SELECTED EXTRACT ->

'''

So you’re travelling overseas and want to bring home some souvenirs to remember your trip and give to friends and family. Perhaps a colourful scarf catches your eye and you ask the shopkeeper the price.
In many parts of the world if you happily pay the price asked for you’re being overcharged. Living in New Zealand may mean you haven’t had much practice in negotiating a good price. Follow these tips and soon you’ll be haggling like a pro. For ideas about negotiating the price down in New Zealand, read our article Having a Good Haggle.
Know when to haggle
Even if you’re in a country where haggling is the norm there will be some situations where it’s inappropriate. Higher-end shops, supermarkets and malls are likely to have fixed prices, and if you see a price tag on an individual item the price is most likely set. However, in shops based in marketplaces (indoors and outdoors) or in shops with no marked prices, you are likely expected to haggle.

'''

MATERIAL PROVIDED ->
'''

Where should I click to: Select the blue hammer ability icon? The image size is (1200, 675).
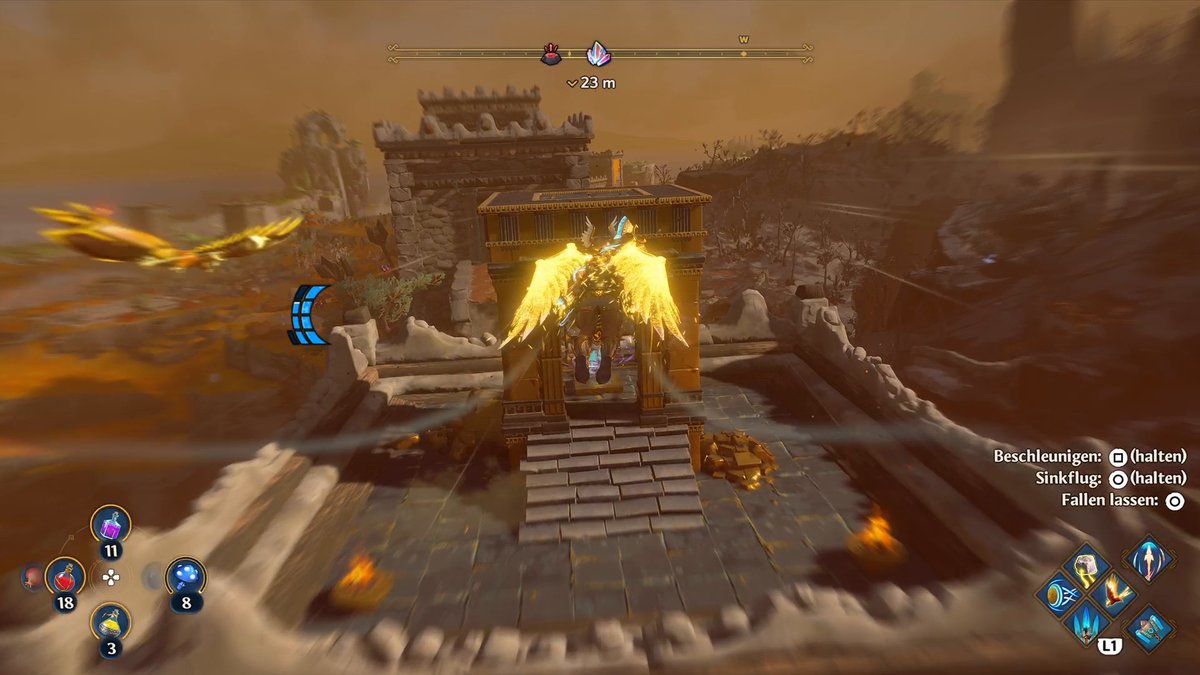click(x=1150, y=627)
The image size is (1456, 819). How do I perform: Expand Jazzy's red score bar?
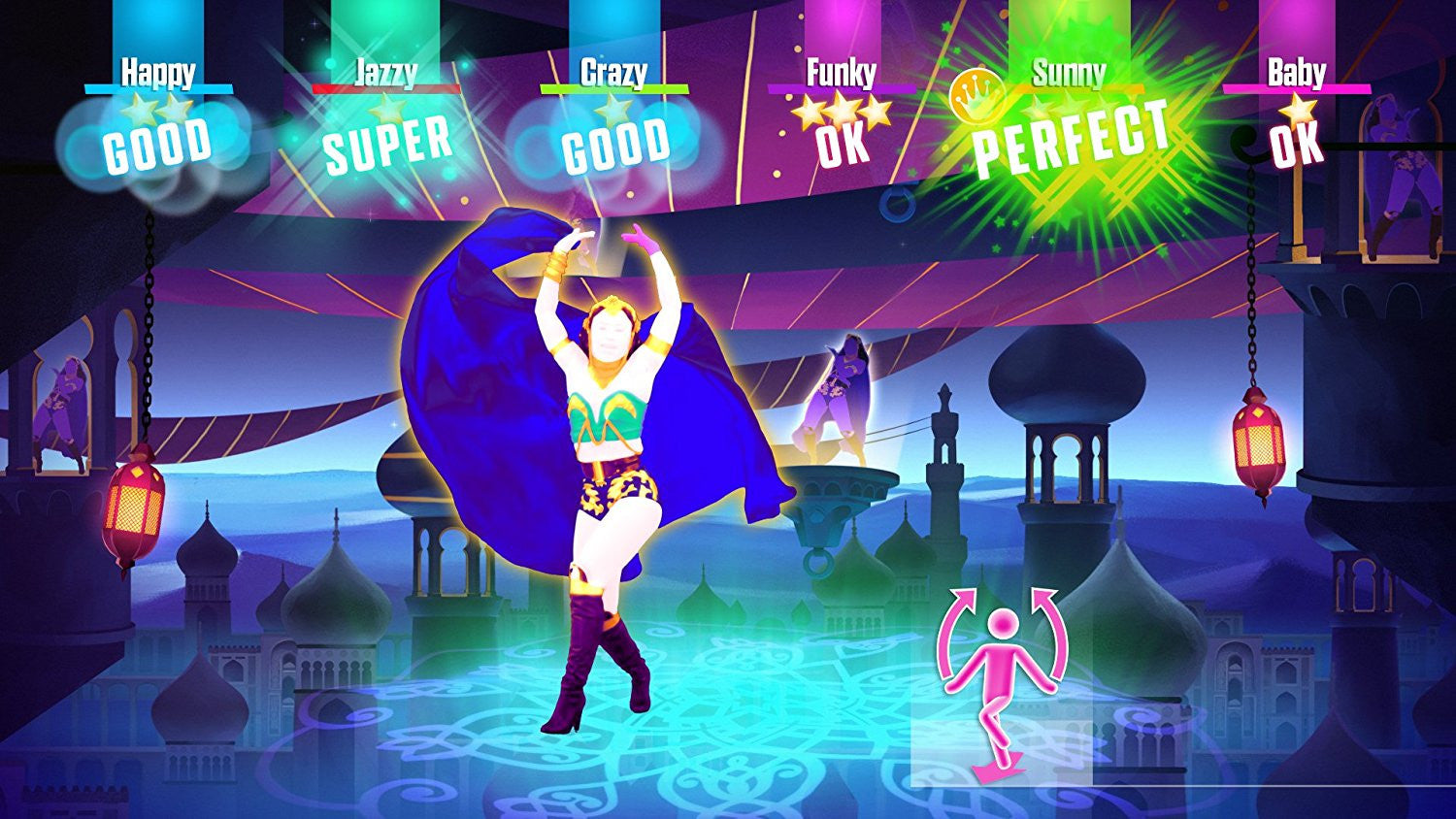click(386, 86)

'''

REQUESTS ->
A. Print from the haggling tips the part that opens with the words containing "So you’re travelling" and closes with "shopkeeper the price.".
B. According to the haggling tips, which kinds of shops are likely to have fixed prices?
C. Summarize the haggling tips in two sentences.

COMPLETED EXERCISE ->
A.
So you’re travelling overseas and want to bring home some souvenirs to remember your trip and give to friends and family. Perhaps a colourful scarf catches your eye and you ask the shopkeeper the price.

B. Higher-end shops, supermarkets and malls.

C. In many parts of the world, paying the asking price means being overcharged, and living in New Zealand may mean having had little practice at negotiating. Higher-end shops, supermarkets, malls and items with individual price tags likely have fixed prices, while shops in marketplaces or with no marked prices likely expect haggling.